Corrosion occurs in liquid cooling loops due to chemical, electro-chemical, or abrasive action, caused by the heat transfer fluid on the wetted surfaces. This result in reduced fluid flow, clogged filters or even damaged pump components. In worst case, leaks can form if enough material is removed from the fluid containment. For applications requiring high purity of the process cooling fluid, corrosion causes contamination. Nevertheless, in most applications, metal corrosion can be prevented by using the right materials and techniques.
To reduce corrosion, specific corrosion inhibitors can be added to cooling fluids, although they may require additional maintenance. Different types of fluid, such as clean distilled water may also have a positive effect. If the conditions allow, a dielectric heat transfer fluid can be used to eliminate the ionic path from the corrosive metal. Another method is Cathodic protection which is used to guard against galvanic corrosion. Cathodic protection uses a more sacrificial reactive metal, which works as a preferential anode.
To prevent erosion, flow restrictions and direction changes create the opportunity to increase velocity for defined regions. However, rapid changes in tube or pipe diameter should be avoided, especially from higher diameters to lower ones. Additionally, velocities beyond 1-2 m/s in any location should be avoided.
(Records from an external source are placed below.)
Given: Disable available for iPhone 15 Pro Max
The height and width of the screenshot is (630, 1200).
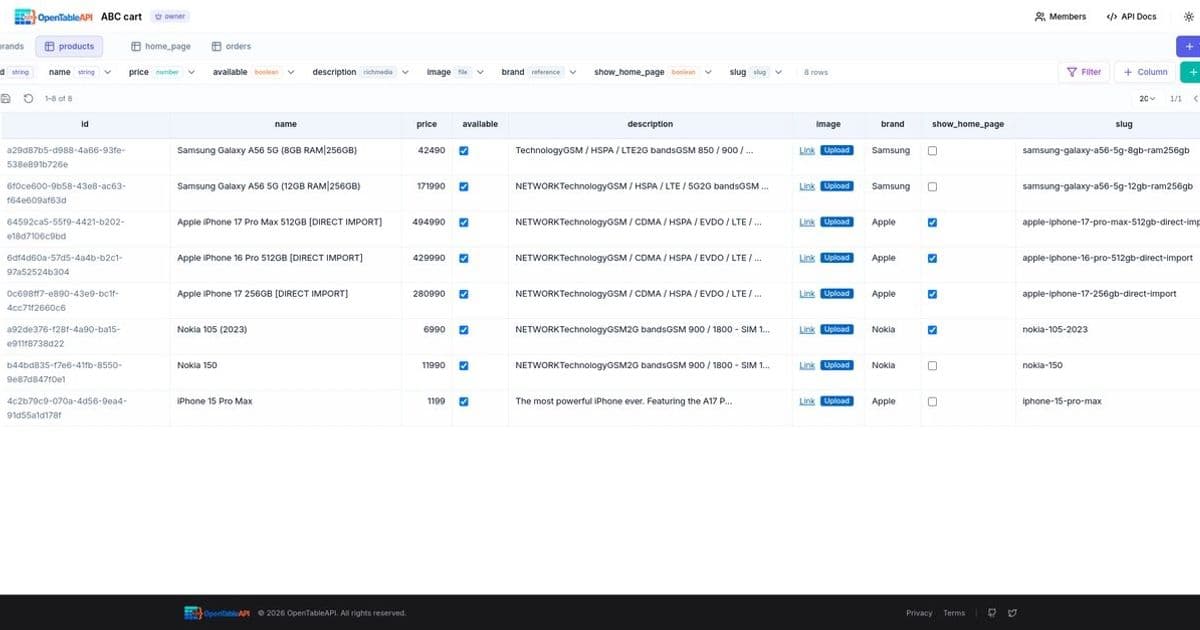Looking at the screenshot, I should [463, 401].
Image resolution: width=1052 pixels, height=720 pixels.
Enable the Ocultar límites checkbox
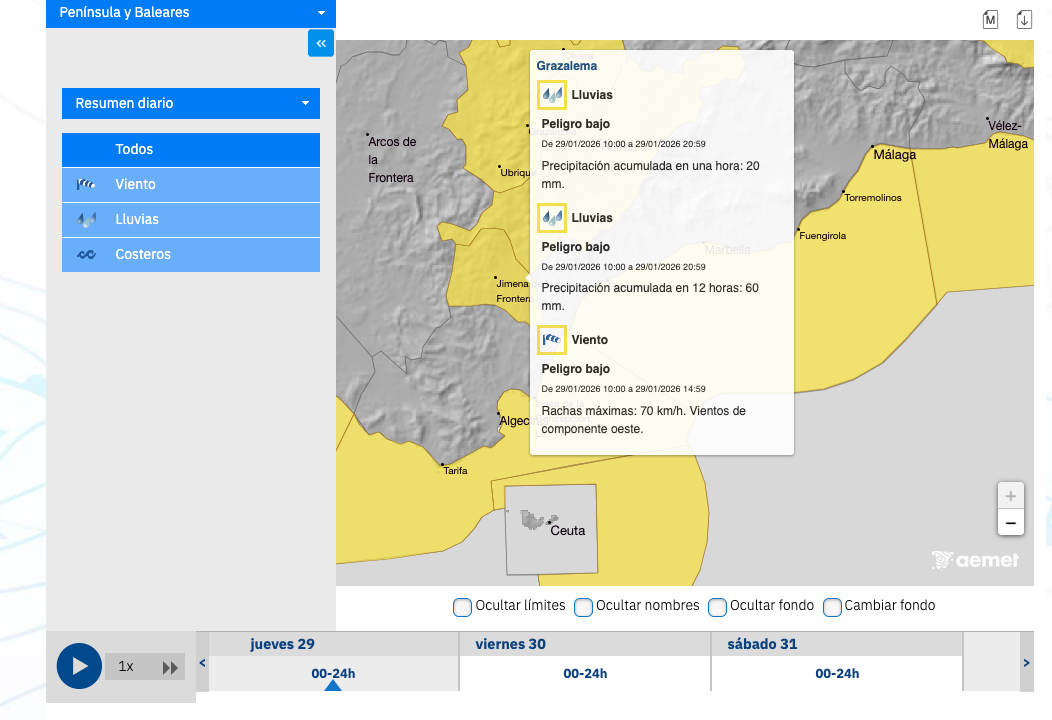coord(463,607)
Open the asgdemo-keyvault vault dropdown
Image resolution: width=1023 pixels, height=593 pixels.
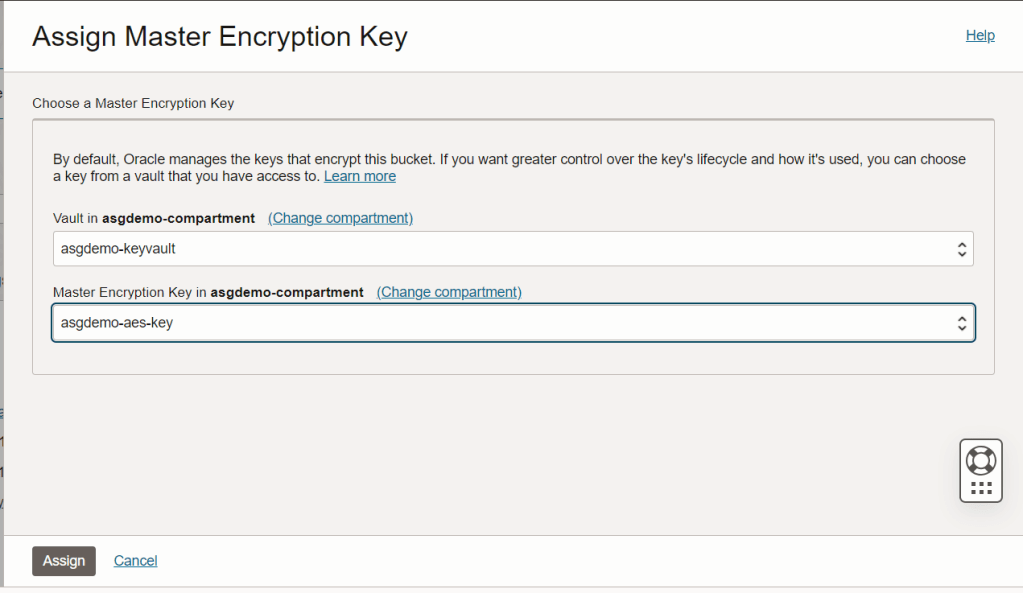(500, 249)
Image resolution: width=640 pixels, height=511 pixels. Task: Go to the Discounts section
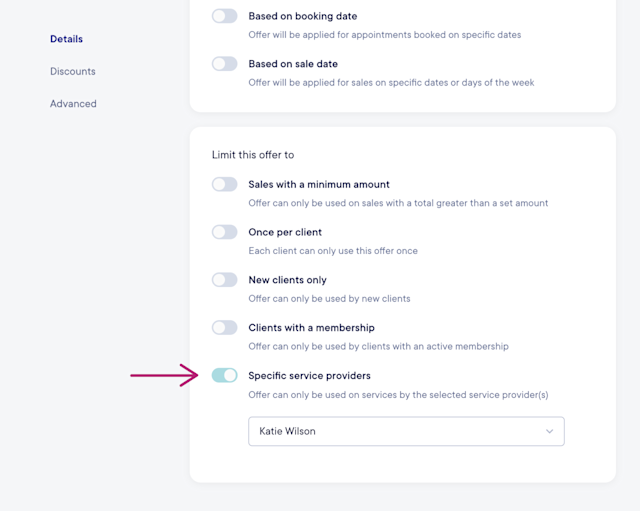[x=73, y=71]
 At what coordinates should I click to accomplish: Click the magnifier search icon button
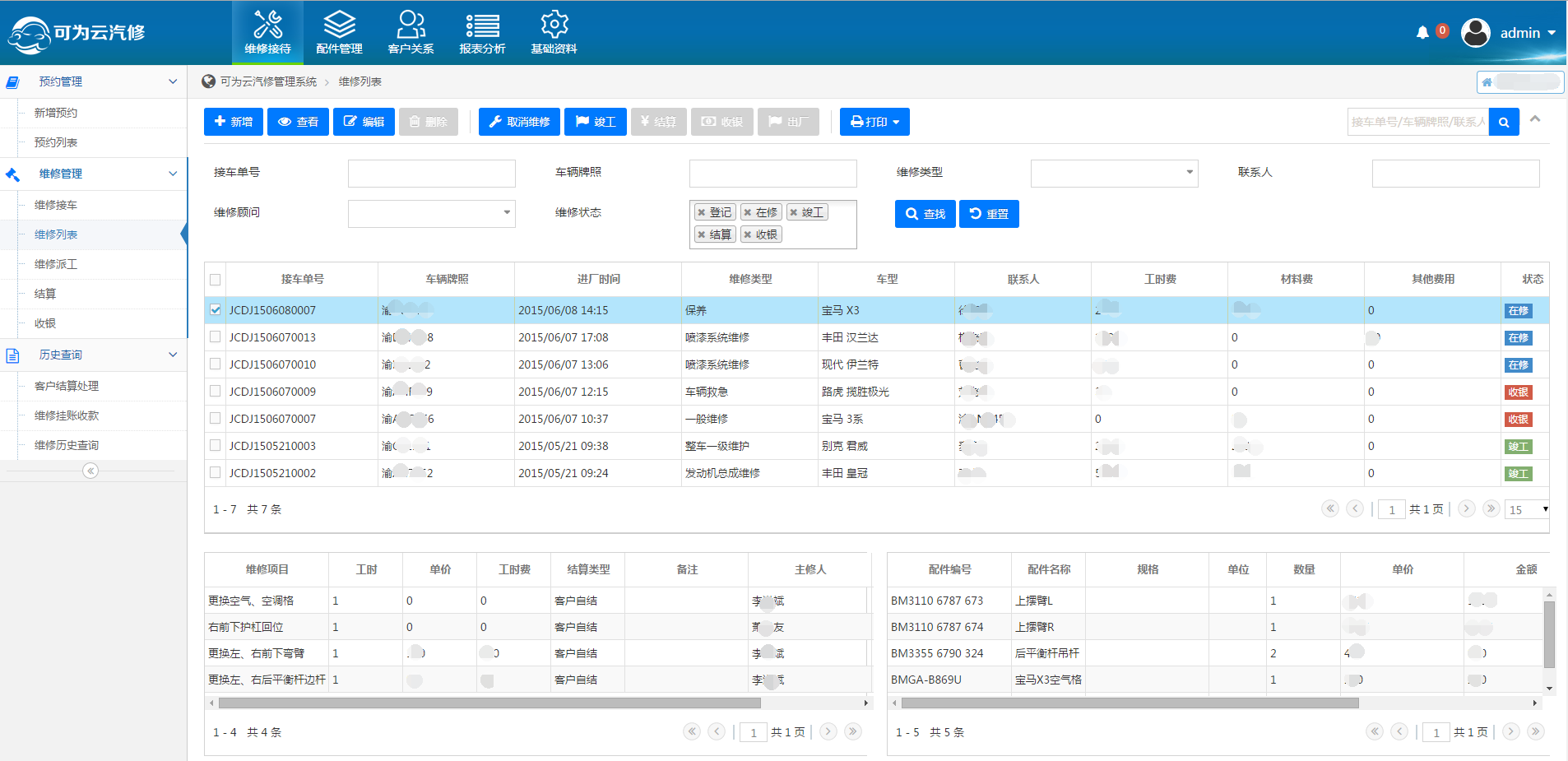[x=1504, y=123]
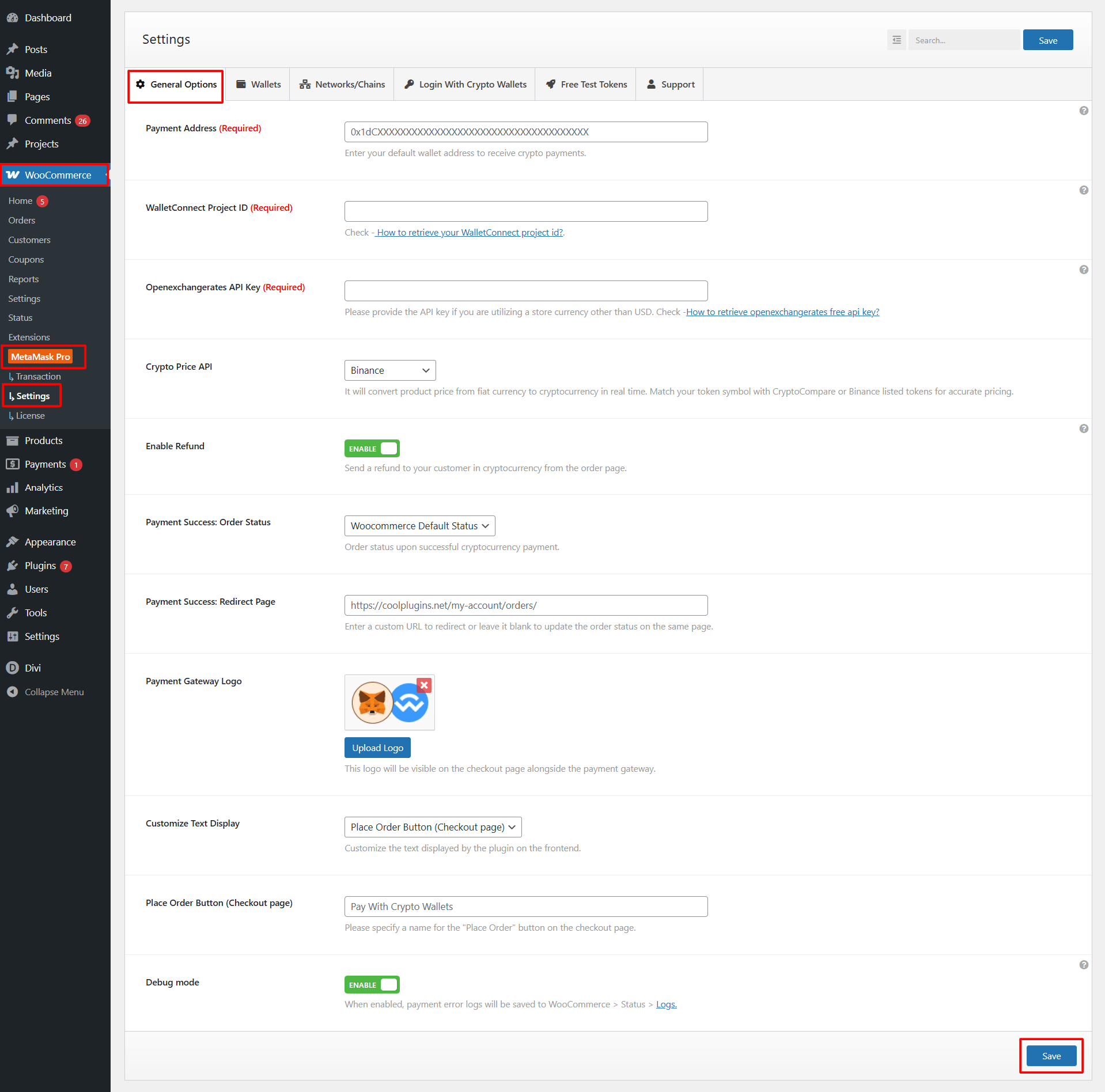Viewport: 1105px width, 1092px height.
Task: Click the Upload Logo button
Action: pyautogui.click(x=377, y=748)
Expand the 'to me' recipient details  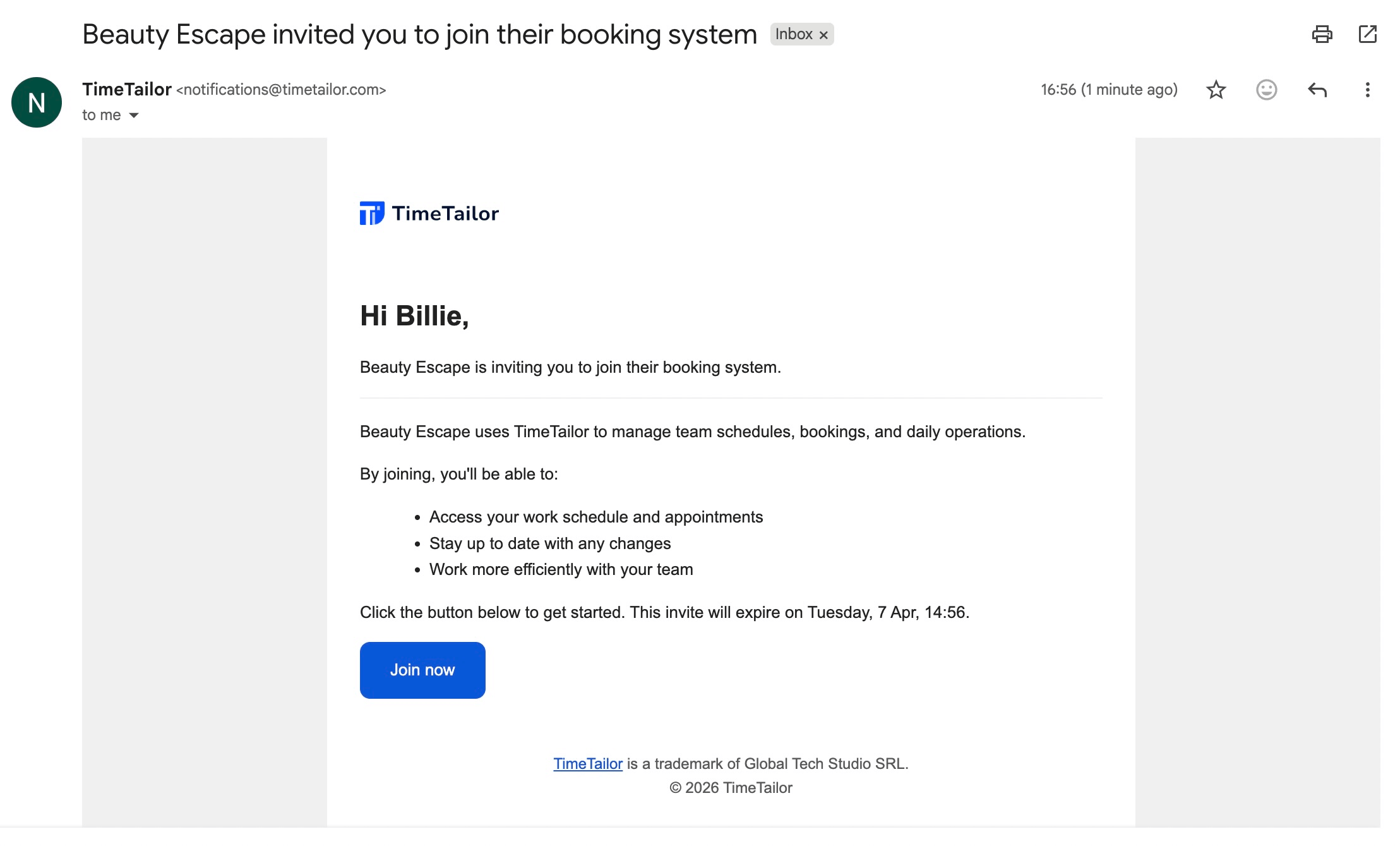click(101, 114)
High fluid velocity and improved heat transfer performance between the fluid and heat transfer surfaces are some of the most important features in cooling systems. Therefore, a balance must be established between heat transfer performance and long-term prevention against erosion corrosion.
No metal is resistant to corrosion in all environments. Nevertheless, by understanding the key conditions, corrosion can be monitored and controlled, which is vital in order to protect cooling loops.